> [What you have to do]: Report how many lines in the records below contain the word "toolbar". Nothing else belongs in the answer.

(Beginning of Source data)

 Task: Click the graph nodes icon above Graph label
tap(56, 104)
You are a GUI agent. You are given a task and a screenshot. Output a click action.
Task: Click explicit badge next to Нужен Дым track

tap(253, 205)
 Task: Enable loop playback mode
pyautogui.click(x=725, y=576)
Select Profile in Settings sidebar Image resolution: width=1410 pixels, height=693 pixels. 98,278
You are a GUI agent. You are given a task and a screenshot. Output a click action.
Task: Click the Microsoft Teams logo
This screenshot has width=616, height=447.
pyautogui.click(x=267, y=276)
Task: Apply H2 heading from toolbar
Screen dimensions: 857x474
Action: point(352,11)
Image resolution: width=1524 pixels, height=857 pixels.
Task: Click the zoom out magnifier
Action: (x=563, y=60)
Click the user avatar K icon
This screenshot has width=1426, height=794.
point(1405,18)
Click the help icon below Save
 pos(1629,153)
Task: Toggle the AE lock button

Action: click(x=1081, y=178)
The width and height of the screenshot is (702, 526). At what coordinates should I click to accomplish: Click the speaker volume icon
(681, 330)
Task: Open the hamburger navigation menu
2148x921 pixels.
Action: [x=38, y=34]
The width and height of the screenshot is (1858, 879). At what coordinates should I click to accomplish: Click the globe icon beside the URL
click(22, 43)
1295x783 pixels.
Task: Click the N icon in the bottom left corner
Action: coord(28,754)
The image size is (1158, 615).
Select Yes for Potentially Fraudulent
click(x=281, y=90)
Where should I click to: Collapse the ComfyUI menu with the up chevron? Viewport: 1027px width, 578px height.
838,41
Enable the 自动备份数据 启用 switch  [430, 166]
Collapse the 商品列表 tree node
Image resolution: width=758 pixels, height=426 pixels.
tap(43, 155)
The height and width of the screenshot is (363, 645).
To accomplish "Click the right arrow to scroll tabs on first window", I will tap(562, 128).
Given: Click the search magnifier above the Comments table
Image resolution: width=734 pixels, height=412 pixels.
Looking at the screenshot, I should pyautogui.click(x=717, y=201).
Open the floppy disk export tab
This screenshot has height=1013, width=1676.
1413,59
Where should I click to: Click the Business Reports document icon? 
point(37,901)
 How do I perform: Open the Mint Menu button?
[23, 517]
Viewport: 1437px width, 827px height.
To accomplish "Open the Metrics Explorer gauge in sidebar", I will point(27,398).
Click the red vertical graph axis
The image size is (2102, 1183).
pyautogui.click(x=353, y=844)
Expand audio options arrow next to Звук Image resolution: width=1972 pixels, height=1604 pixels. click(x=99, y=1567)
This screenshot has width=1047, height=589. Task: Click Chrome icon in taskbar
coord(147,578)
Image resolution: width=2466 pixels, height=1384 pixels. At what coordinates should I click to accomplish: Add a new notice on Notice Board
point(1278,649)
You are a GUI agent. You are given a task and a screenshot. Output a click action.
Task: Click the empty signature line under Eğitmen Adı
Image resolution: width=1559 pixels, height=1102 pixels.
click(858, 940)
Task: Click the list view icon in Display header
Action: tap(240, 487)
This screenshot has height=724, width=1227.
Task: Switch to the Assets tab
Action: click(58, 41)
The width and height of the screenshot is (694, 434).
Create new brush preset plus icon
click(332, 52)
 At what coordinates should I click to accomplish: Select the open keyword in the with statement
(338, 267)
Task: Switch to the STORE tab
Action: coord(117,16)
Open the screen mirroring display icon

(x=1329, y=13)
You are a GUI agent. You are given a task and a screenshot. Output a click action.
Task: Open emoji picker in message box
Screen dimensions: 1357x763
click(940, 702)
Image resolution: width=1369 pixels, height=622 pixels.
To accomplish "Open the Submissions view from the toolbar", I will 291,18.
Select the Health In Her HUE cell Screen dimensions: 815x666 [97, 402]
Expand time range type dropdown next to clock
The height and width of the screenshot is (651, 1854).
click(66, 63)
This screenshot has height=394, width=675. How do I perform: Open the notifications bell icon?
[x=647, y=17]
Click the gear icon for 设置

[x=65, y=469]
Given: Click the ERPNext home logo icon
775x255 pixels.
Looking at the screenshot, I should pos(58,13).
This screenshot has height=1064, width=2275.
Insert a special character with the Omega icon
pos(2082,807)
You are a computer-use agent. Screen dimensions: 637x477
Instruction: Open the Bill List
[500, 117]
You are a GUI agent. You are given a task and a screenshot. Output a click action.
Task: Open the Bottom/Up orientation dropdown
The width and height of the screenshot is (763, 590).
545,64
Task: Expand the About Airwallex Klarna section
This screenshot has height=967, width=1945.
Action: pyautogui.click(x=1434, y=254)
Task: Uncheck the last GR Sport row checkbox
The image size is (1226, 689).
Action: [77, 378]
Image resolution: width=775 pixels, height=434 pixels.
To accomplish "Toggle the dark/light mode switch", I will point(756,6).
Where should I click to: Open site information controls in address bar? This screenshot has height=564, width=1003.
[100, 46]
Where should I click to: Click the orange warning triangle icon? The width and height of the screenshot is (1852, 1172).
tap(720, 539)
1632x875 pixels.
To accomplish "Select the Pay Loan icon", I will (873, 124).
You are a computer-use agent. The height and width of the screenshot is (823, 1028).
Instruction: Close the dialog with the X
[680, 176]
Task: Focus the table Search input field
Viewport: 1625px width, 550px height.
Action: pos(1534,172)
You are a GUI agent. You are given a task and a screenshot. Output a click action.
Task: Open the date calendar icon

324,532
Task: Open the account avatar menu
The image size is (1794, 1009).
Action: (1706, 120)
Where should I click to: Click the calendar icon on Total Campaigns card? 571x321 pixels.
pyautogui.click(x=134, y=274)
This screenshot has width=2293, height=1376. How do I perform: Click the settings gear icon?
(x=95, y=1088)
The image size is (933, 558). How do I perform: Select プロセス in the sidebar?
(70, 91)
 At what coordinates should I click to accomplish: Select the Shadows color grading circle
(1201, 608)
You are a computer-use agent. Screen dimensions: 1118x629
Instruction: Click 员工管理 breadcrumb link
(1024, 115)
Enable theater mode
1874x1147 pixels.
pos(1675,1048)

(End of Source data)

> [The answer]: 2